Les images circulent massivement : qu’il fasse beau ou qu’il neige, on y voit des dizaines d’hommes, suivis par les femmes en arrière-plan, accomplissant une obligation rituelle de l’islam. La religion impose en effet aux fidèles cinq prières quotidiennes en direction de La Mecque, selon un horaire variable déterminé par la position du soleil.
Or, l’immense majorité des musulmans ne posent aucun problème. Ceux qui prient le font généralement chez eux ou dans des lieux désignés, comme les mosquées le vendredi autour de midi. Même dans de nombreux pays musulmans, la prière de rue est perçue par les autorités comme un acte de défiance ou une provocation.
C’est pourquoi les manifestations islamistes sont interdites dans plusieurs États, du Tadjikistan à la Tunisie, en passant par le Maroc et l’Égypte. Ici, au Canada, ces mêmes pratiques bénéficient de la protection constitutionnelle accordée à toutes les religions.

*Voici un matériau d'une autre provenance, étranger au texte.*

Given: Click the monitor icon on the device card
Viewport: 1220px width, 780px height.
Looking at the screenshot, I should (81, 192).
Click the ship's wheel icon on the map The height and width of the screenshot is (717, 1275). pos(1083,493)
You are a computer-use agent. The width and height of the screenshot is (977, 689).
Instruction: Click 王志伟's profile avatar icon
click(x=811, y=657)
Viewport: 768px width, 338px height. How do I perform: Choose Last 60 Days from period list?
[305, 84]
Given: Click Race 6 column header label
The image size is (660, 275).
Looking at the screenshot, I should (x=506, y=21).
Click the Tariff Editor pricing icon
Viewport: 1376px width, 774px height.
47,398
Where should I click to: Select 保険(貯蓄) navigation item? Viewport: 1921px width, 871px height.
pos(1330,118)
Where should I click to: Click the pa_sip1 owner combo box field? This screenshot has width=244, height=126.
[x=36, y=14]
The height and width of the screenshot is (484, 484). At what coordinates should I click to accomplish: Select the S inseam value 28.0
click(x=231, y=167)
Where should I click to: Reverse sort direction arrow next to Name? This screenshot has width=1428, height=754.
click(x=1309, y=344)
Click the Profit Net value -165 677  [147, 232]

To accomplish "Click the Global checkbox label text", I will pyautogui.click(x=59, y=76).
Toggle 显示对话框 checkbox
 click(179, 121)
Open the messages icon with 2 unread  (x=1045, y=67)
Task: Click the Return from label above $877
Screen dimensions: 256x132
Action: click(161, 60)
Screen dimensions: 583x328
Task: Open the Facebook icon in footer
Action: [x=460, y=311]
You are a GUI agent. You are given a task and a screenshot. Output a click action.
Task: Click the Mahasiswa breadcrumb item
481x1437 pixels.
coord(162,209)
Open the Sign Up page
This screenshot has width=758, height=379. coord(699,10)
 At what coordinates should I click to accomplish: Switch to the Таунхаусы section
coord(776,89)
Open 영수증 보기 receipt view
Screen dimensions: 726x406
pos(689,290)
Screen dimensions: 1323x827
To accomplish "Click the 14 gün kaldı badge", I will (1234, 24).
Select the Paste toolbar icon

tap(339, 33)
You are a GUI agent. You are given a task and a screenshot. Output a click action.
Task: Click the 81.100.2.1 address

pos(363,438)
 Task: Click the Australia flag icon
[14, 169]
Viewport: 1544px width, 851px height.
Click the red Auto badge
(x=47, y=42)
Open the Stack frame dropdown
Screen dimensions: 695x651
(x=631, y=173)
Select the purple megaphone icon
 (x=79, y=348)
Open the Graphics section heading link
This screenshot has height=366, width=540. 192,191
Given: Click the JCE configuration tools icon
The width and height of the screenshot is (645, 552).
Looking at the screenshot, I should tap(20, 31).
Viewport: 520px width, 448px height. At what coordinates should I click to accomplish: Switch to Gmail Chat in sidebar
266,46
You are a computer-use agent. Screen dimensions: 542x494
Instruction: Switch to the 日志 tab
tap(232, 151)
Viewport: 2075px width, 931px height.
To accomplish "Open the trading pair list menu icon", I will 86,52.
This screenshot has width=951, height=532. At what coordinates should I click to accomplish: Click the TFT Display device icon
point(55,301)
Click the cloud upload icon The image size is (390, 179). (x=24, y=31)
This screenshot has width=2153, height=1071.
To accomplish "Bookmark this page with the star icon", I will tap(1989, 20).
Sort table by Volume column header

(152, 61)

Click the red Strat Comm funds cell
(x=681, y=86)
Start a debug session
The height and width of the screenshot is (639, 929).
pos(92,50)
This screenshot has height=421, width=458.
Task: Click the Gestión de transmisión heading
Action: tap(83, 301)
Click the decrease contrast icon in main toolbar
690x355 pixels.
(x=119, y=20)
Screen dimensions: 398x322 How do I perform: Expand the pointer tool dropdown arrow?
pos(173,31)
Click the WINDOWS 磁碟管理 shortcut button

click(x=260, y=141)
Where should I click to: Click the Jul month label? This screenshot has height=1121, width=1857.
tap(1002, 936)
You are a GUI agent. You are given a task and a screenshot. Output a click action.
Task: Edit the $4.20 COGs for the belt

Le mouvement pro-palestinien a parfaitement le droit de manifester dans une démocratie. Mais, à la différence des décennies passées, il s’est considérablement islamisé. On est loin du temps où les cortèges contre les guerres à Gaza ou au Liban réunissaient Iraniens progressistes, communistes québécois et laïcs arabes.
Ces voix existent encore, bien sûr. Mais elles ne dominent plus la scène. Et à l’ère des algorithmes qui privilégient les contenus polémiques, l’image que retiennent la plupart des Québécois de ces rassemblements est franchement négative. Si ce mouvement souhaite redorer son image, il devrait commencer par empêcher les islamistes d’instrumentaliser l’espace public à travers des prières collectives qui braquent l’opinion.